I signed the petition not so much because the government's proposal is a blatant attempt to limit press freedom - although it is that. I signed because in trying to conceal crucial details like the identity card numbers of company directors, the government is guilty of a gross betrayal of its public duty.
To see why that is, and to understand why the government's explanation that it merely wants to "enhance protection of the privacy of personal information" is utter hogwash, we need to remind ourselves just what companies are and why they exist.
If you or I take out a mortgage to buy a flat and find ourselves unable to make the monthly payments, the bank that granted us the mortgage will come after us for its money.
It would start by repossessing our flat. But that's not all. If prices had slumped since our purchase, we might be unlucky enough to be in negative equity, with the value of our mortgage exceeding the current market value of the property. (Incidentally, if Hong Kong property prices fall by half from their present level, negative equity is exactly where tens of thousands of homeowners will find themselves.)
In that case the bank, or more likely its thuggish debt collector, would seize anything else of ours it could get its hands on - bank deposits, shares, car, jewellery and so on - until our debt and its costs were paid in full.
But if you and I were to set up a company to buy our flat, the story would be different. Most of the one million companies registered in Hong Kong are established as limited liability concerns. As a result, the bank would be allowed under law to seize only assets directly owned by our company. Everything else we own would be safe from its predations.
In short, the shareholders and directors of limited companies (and for most small private companies they are either the same people or the directors are close affiliates of the owners) enjoy privileged public protection should their companies run into trouble.

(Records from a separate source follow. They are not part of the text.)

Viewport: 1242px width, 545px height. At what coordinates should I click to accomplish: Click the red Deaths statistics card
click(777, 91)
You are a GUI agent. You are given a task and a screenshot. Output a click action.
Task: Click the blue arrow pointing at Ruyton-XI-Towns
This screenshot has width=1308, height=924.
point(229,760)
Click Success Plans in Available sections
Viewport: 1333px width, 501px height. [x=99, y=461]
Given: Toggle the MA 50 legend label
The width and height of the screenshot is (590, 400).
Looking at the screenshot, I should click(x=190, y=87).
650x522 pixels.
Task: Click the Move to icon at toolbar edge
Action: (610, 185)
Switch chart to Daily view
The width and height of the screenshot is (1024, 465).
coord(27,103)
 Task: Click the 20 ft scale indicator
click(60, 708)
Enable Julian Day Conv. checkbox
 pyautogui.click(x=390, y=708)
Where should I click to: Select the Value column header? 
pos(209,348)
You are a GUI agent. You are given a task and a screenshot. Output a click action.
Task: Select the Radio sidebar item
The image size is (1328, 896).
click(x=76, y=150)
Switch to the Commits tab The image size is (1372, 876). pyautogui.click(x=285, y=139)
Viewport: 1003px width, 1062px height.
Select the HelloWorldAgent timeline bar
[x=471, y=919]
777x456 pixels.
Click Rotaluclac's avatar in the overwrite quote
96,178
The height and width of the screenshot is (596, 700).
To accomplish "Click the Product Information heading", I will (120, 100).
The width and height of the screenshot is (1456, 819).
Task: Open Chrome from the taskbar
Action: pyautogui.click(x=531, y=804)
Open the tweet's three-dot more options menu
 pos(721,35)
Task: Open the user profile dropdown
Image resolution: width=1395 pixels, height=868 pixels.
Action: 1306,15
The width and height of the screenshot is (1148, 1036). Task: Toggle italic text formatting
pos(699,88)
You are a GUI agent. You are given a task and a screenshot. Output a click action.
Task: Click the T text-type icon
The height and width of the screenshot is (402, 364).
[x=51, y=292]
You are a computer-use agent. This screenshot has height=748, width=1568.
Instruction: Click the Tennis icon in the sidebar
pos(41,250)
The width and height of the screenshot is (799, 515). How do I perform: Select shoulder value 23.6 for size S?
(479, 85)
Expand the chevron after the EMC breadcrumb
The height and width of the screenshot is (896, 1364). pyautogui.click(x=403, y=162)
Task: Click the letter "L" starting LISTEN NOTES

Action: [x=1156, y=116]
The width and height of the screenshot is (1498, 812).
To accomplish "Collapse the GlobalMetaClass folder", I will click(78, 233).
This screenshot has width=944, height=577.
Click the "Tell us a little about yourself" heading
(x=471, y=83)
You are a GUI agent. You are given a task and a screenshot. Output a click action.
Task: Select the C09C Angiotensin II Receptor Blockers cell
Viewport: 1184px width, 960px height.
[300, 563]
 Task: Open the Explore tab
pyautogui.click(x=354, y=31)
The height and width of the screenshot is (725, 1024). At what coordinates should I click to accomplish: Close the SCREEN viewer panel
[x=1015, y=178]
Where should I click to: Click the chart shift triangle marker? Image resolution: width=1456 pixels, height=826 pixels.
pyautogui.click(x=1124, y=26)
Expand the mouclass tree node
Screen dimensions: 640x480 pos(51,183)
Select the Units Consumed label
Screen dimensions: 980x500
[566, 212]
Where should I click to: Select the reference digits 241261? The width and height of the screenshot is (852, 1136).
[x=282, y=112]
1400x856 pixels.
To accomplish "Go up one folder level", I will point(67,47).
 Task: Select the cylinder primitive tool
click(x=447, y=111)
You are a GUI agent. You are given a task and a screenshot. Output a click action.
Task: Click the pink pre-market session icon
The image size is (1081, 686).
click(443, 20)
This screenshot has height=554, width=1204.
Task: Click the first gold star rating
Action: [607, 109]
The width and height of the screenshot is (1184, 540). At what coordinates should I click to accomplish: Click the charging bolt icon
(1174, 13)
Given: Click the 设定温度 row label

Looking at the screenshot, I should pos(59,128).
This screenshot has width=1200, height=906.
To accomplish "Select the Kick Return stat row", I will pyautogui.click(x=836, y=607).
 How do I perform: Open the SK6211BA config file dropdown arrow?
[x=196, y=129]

This protection is so important that when historians scratch their heads over why the industrial revolution and the explosion of wealth it produced took place in the relative backwater of western Europe rather than somewhere else with more obvious advantages, like China, they often conclude that the deciding factor was the development in Europe of limited liability.
With the assurance that their potential losses would be restricted to no more than the money they originally staked, investors proved far more willing to risk their capital in new business ventures. Today, limited liability is regarded as one of the cornerstones of a functioning economy.
But limited liability cannot be granted unconditionally. In return for the privileged public protection they enjoy, companies must divulge unique details about the identities of the directors they appoint. In Hong Kong that means either a local identity card number or a passport number.
This disclosure is crucial. Without unique identifiers, banks cannot do credit checks, business counterparties cannot conduct essential due diligence and - yes - journalists cannot expose fraud and corruption.
The disclosure of company directors' ID card or passport numbers is in the vital public interest. And it is nothing more than the necessary corollary of the privileged public protection limited liability companies enjoy.
In seeking to declare company directors' details secret, the government is directly attacking not only Hong Kong's public interest but also the foundations of its economy.
I can only conclude that our officials have something really big they want to hide from us.